Instead of creating a "group coalescence" prior to construction - spending hundreds of hours in meetings over the location, tenure, financing, and design - American hybrids of the European models are evolving, with less financial risks and more individualized dwellings in a less time con- suming process (Fromm, 1998). This is how it's done: a large site is bought and divided into, say, 26 lots, of which 24 are sold on the marketplace for the individual buyer to develop. The remaining two lots, joint property of the homeowners, will be the common house site. In this "lot" model of development, comprising about half of the developments that are occupied but still building, a development team purchases the site and sells the lots with the understanding that the purchaser will put a certain amount of money into an account to construct the common house. An explanation of cohousing and a vision of the community are provided as well. The advantages of this development process, aside from an initially lower cost for development and quicker process, is that a wider range of housing sizes and types can be built. On the negative side, overall construction time and costs can be higher because of customized units (Hanson, 1996); group connections are difficult to maintain initially as residents are preoccupied with completing their own home and have no common house; and the lack of this "group coalescence" makes financing, designing, and building the common house more difficult. This model was begun by The Commons on the Alameda in Santa Fe, New Mexico.7 These custom-built, free-standing average almost 2000 square feet (about twice the average of Muir and Winslow's attached housing), the common house is 3000 sf, and shared evening meals are cooked there three times a week.

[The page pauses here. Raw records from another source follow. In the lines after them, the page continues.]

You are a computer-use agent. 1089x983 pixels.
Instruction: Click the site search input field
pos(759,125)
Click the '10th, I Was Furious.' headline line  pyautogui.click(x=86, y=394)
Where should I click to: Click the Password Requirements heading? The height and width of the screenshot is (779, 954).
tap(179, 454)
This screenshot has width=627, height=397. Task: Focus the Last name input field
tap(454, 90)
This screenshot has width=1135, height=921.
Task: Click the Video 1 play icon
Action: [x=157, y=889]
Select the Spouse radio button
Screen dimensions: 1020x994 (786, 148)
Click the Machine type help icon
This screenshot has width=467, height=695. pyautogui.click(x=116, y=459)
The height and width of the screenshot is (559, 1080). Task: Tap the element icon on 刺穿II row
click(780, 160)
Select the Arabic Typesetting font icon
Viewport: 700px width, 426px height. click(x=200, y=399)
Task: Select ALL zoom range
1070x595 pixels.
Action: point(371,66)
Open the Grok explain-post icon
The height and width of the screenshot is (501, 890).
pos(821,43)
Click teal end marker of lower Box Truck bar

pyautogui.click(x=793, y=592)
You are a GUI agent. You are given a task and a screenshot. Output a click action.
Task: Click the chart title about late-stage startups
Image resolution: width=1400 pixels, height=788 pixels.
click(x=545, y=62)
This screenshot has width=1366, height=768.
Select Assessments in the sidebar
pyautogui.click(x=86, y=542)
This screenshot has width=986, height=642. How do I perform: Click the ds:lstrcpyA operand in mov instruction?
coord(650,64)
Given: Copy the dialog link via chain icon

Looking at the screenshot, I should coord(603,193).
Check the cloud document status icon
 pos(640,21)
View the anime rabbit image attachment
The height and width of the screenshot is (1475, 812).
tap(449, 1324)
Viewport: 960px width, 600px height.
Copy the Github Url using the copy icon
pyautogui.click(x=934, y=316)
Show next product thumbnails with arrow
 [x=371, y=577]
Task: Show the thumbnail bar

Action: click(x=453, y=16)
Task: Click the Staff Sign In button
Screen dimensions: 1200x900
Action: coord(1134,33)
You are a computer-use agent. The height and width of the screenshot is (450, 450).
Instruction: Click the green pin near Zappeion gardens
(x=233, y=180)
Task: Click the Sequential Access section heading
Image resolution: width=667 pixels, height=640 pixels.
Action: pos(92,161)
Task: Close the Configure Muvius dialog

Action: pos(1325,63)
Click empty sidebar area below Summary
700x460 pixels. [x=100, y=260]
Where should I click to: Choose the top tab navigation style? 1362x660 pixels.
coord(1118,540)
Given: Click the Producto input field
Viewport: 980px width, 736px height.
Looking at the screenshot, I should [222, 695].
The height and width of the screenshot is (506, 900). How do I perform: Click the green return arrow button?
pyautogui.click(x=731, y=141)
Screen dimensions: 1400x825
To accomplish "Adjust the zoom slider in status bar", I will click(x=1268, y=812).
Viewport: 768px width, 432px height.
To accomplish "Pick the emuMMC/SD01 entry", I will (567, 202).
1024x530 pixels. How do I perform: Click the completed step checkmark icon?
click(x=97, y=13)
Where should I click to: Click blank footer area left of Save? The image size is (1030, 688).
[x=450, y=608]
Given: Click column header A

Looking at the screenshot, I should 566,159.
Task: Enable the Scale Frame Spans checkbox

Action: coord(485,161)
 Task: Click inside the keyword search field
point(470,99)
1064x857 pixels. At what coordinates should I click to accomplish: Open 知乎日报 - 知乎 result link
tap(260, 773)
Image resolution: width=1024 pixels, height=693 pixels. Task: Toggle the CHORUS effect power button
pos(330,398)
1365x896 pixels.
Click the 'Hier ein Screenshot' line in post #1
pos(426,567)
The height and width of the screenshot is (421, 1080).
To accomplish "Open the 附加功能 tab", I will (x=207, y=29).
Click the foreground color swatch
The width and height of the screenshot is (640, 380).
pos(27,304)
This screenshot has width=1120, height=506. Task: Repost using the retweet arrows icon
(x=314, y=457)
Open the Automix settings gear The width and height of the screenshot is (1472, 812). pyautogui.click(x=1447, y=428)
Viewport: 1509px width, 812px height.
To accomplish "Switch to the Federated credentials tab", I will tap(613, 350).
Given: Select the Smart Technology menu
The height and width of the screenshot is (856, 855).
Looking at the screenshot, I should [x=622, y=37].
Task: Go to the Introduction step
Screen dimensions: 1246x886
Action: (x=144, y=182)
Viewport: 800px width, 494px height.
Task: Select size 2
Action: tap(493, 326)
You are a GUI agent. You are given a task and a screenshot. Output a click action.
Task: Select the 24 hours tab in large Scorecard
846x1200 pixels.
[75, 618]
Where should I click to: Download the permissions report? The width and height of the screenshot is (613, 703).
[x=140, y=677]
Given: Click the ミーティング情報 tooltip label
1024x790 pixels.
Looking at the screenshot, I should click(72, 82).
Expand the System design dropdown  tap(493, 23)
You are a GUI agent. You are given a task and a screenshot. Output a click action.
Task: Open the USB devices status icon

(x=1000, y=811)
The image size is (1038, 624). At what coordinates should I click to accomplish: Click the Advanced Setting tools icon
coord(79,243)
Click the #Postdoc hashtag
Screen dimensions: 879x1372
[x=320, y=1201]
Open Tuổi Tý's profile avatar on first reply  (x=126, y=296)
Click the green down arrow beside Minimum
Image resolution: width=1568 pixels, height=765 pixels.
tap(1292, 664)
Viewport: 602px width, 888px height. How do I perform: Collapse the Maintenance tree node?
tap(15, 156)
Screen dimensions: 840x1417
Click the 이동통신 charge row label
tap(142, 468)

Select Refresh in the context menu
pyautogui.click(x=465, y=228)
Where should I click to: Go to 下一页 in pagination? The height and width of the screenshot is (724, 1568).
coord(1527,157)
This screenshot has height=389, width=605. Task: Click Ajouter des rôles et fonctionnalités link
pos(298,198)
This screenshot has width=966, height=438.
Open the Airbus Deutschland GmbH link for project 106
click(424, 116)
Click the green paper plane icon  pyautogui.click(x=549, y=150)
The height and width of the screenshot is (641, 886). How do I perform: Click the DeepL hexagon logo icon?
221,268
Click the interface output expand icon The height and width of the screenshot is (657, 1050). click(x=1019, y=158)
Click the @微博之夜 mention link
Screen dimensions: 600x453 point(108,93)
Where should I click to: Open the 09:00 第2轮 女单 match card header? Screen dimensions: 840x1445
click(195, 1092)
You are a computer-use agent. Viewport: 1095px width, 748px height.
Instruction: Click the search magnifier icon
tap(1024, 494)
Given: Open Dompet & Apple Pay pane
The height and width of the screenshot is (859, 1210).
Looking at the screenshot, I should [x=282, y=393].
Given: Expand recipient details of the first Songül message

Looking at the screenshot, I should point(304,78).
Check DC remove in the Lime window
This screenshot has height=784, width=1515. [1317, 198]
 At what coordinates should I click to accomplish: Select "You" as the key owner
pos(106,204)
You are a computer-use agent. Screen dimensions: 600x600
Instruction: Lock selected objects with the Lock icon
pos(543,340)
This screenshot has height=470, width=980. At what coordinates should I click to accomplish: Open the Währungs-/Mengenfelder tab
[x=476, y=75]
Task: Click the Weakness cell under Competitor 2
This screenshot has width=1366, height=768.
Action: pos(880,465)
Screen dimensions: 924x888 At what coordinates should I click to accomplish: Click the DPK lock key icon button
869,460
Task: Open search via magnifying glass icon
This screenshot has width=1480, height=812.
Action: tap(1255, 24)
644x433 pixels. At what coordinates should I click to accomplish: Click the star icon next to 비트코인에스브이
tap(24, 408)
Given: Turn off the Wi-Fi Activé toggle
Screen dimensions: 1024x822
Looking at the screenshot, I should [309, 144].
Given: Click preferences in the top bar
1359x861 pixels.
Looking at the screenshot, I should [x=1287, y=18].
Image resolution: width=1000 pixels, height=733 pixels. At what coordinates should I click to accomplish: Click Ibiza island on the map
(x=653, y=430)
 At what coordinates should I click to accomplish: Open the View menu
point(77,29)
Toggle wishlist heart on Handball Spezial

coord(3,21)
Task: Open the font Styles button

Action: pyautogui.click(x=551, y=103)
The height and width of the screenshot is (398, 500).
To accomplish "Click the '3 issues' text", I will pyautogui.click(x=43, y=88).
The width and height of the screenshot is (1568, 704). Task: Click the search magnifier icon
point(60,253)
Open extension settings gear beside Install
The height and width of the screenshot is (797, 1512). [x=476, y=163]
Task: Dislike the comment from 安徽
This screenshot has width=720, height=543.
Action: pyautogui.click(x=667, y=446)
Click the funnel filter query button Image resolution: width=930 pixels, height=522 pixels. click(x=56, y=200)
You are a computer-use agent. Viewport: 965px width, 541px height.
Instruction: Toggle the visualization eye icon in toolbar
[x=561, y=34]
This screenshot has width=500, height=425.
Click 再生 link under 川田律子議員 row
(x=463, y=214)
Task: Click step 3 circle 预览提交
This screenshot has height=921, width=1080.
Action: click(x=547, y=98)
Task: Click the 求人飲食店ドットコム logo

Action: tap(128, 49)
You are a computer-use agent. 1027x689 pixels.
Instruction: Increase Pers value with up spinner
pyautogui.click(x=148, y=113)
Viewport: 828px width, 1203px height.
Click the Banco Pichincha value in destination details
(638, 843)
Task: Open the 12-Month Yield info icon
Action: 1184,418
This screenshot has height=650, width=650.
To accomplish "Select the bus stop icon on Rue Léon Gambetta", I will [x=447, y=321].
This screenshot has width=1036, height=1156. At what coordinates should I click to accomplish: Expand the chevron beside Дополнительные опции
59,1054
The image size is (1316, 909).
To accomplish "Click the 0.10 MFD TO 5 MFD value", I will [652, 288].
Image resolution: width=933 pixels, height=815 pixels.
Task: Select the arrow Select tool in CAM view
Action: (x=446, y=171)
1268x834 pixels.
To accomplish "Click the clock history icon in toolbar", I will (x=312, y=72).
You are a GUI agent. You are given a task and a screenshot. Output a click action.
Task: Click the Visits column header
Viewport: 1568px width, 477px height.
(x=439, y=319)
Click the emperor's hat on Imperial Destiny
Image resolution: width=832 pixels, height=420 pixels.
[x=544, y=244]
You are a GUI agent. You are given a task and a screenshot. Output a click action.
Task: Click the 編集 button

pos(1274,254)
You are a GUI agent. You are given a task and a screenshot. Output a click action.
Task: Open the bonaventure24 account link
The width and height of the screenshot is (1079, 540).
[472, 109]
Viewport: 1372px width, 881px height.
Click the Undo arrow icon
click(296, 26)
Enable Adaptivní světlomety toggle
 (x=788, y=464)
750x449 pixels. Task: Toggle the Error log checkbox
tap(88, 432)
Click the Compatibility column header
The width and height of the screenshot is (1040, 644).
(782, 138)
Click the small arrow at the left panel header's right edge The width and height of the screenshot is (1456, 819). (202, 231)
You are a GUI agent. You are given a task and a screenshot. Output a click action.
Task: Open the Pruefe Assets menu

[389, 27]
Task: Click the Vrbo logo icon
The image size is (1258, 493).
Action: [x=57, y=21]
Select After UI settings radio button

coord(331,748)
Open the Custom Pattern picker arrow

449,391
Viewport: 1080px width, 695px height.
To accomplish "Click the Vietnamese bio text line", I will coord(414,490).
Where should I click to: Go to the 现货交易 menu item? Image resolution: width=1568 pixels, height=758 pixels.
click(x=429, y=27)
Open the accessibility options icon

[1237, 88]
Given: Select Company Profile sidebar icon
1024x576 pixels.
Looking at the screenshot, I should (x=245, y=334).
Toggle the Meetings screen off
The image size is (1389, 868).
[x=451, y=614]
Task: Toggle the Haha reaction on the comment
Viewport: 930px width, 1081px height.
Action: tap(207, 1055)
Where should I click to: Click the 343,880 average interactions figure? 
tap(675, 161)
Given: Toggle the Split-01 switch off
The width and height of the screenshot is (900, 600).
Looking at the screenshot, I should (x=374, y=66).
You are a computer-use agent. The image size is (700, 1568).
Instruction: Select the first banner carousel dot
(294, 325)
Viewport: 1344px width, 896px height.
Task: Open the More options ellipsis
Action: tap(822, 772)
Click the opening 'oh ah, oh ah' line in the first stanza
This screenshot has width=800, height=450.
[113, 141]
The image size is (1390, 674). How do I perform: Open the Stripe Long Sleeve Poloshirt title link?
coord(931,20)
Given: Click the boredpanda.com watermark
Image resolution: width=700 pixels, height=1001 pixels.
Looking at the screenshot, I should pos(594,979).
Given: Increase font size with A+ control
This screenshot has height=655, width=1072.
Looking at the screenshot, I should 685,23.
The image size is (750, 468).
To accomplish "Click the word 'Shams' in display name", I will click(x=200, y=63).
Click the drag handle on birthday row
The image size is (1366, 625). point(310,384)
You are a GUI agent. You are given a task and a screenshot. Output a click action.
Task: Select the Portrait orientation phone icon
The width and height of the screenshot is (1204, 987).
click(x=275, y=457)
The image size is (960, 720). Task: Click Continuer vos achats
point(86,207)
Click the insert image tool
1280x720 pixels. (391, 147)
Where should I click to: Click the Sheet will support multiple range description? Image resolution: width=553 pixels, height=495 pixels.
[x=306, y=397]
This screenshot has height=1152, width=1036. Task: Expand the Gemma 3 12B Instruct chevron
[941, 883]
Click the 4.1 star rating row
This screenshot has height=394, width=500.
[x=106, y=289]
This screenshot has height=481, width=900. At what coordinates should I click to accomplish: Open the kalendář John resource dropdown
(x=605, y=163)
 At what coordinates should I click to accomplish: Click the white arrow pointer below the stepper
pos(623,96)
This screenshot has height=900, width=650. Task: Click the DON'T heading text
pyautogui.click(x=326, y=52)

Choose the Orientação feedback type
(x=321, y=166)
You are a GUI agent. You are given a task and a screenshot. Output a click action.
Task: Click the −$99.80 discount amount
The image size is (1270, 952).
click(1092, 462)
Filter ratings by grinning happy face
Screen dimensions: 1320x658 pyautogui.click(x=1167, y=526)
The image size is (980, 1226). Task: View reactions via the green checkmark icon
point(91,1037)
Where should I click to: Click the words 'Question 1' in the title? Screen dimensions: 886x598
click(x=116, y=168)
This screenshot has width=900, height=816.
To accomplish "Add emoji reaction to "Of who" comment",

Cohousing orthodoxy would raise the question of whether the lot development method might not ultimately result in a lesser sense of community. A number of sources show that it is residents' involvement in the development process that lays the foundation for the strength of community once moved in (Cronberg, 1986; McCamant and Durrett, 1988; Fromm, 1991). Although no thorough studies have been done on lot development communities - it is too soon as so few are completed - two examples can be mentioned. The Commons on the Alameda opened in September 1994, with the last lot built and completed in September 1997. Two organic meals are served in the common house each week. Resident Ellen R. Kenyer estimates that "about 35-45 people show up, that's about 50% of the community." Other lot developments don't eat together in a common house, because common facilities are not always built right away. New View in Acton, Massachusetts, has had the problem of rising development costs forcing the group to cut back on the size of the common house and delay its construction until all the homes were built. To pass judgment on these lot development communities is difficult - if residents do indeed end up using the common house less, or eating less together, is this somehow less "successful" a development or another degree of cohousing?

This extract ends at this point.